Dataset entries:
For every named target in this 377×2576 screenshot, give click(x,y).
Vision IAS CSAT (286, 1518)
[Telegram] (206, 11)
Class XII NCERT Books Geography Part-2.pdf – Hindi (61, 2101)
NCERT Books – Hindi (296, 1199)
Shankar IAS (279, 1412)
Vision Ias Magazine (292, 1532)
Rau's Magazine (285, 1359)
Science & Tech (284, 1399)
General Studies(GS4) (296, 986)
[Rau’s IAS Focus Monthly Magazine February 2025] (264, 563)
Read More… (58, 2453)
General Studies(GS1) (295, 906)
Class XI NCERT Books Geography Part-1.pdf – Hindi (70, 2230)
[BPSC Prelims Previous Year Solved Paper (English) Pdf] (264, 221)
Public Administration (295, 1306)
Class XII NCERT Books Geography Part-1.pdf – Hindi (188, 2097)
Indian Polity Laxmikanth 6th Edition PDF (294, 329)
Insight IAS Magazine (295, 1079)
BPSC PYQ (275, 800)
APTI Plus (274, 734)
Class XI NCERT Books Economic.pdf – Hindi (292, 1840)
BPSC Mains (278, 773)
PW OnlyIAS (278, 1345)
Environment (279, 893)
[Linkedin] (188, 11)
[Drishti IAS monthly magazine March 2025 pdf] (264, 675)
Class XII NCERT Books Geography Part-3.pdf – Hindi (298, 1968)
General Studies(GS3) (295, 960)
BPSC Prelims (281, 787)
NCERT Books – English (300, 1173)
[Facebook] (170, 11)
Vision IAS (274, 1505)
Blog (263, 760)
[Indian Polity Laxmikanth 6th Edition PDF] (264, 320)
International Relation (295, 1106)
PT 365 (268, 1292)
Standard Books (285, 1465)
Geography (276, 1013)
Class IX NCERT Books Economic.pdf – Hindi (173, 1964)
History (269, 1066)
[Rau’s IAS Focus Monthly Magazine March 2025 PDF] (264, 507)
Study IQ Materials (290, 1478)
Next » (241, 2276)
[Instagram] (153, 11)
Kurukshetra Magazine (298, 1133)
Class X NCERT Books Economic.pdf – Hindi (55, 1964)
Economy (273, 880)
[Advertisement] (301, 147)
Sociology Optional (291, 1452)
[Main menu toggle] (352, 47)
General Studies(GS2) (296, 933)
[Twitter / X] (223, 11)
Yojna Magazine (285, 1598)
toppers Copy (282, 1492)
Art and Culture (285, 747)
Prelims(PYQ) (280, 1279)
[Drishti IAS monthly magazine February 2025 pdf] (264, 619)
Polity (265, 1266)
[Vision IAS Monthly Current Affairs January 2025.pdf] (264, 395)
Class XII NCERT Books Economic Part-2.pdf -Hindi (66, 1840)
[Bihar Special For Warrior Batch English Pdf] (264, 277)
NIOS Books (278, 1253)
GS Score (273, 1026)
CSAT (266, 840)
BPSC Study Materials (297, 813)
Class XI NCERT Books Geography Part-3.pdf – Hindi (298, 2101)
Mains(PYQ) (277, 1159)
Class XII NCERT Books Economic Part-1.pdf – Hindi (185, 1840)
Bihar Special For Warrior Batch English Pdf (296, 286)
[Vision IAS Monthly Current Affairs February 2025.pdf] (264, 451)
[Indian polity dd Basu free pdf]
==
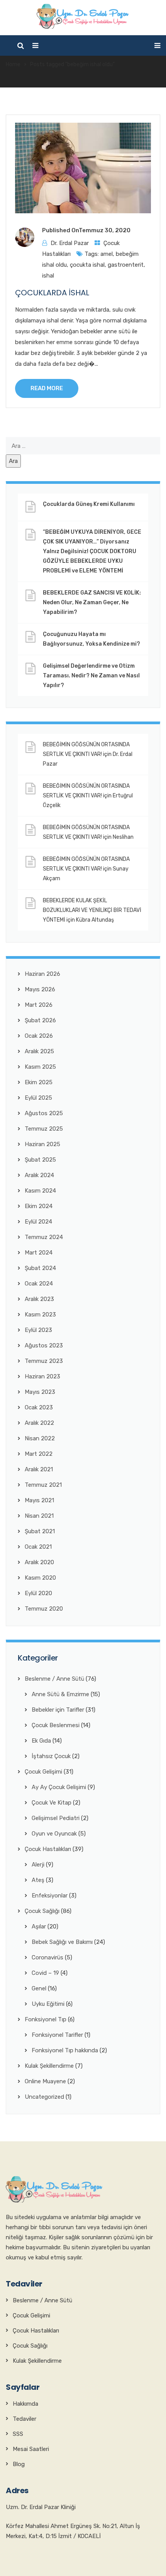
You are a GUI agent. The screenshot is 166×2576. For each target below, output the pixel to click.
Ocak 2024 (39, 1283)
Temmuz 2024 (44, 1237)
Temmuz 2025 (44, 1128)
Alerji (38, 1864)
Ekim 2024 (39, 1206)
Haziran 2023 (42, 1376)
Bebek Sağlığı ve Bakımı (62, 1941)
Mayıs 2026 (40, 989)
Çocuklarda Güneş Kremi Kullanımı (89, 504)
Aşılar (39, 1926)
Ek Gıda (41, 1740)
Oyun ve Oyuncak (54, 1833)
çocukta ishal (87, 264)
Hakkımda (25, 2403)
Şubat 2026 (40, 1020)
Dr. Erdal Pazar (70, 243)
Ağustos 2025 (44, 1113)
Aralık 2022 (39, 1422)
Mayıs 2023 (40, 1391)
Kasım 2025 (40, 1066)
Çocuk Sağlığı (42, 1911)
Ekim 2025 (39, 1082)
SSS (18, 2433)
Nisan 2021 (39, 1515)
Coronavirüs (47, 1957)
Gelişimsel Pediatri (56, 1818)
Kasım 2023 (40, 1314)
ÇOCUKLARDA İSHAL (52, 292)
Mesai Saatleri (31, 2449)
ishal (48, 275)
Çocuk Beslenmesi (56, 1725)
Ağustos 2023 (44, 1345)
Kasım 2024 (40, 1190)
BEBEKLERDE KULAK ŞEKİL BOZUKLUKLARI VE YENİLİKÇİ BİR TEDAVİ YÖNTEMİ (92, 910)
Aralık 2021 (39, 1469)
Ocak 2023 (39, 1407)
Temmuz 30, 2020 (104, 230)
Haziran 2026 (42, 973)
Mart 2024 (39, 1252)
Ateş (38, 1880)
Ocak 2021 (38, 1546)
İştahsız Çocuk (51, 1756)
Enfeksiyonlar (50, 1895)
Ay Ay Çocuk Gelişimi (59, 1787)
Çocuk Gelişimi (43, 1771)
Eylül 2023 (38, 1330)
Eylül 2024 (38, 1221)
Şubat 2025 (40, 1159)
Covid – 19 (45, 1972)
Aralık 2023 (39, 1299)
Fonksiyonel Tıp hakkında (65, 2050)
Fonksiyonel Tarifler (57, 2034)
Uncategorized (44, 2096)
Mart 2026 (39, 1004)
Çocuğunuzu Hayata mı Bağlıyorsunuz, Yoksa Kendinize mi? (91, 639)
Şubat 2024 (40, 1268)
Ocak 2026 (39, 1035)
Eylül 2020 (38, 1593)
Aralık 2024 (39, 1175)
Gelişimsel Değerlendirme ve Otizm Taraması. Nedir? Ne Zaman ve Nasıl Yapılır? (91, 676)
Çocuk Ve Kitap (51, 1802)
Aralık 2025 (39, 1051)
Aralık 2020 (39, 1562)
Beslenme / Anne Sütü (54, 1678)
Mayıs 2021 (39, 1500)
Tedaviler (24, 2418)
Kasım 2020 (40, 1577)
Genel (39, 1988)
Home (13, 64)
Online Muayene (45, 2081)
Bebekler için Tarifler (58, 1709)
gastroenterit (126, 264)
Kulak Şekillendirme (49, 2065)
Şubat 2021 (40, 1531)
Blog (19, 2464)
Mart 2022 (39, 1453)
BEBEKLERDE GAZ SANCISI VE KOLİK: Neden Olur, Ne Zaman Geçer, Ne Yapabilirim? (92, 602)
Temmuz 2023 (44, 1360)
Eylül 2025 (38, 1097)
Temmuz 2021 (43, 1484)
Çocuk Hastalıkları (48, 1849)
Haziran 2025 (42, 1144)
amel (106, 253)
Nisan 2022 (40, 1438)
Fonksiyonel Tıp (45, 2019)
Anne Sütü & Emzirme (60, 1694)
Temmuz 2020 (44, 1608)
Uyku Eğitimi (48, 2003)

About this exercise: When you reach the line holding "General Studies(GS1) (295, 906)" in the records above, begin reproducing exactly, stop after the line holding "General Studies(GS3) (295, 960)", and output nothing else.

Task solution:
General Studies(GS1) (295, 906)
Class XI NCERT Books Geography Part-1.pdf – Hindi (70, 2230)
[BPSC Prelims Previous Year Solved Paper (English) Pdf] (264, 221)
Public Administration (295, 1306)
Class XII NCERT Books Geography Part-1.pdf – Hindi (188, 2097)
Indian Polity Laxmikanth 6th Edition PDF (294, 329)
Insight IAS Magazine (295, 1079)
BPSC PYQ (275, 800)
APTI Plus (274, 734)
Class XI NCERT Books Economic.pdf – Hindi (292, 1840)
BPSC Mains (278, 773)
PW OnlyIAS (278, 1345)
Environment (279, 893)
[Linkedin] (188, 11)
[Drishti IAS monthly magazine March 2025 pdf] (264, 675)
Class XII NCERT Books Geography Part-3.pdf – Hindi (298, 1968)
General Studies(GS3) (295, 960)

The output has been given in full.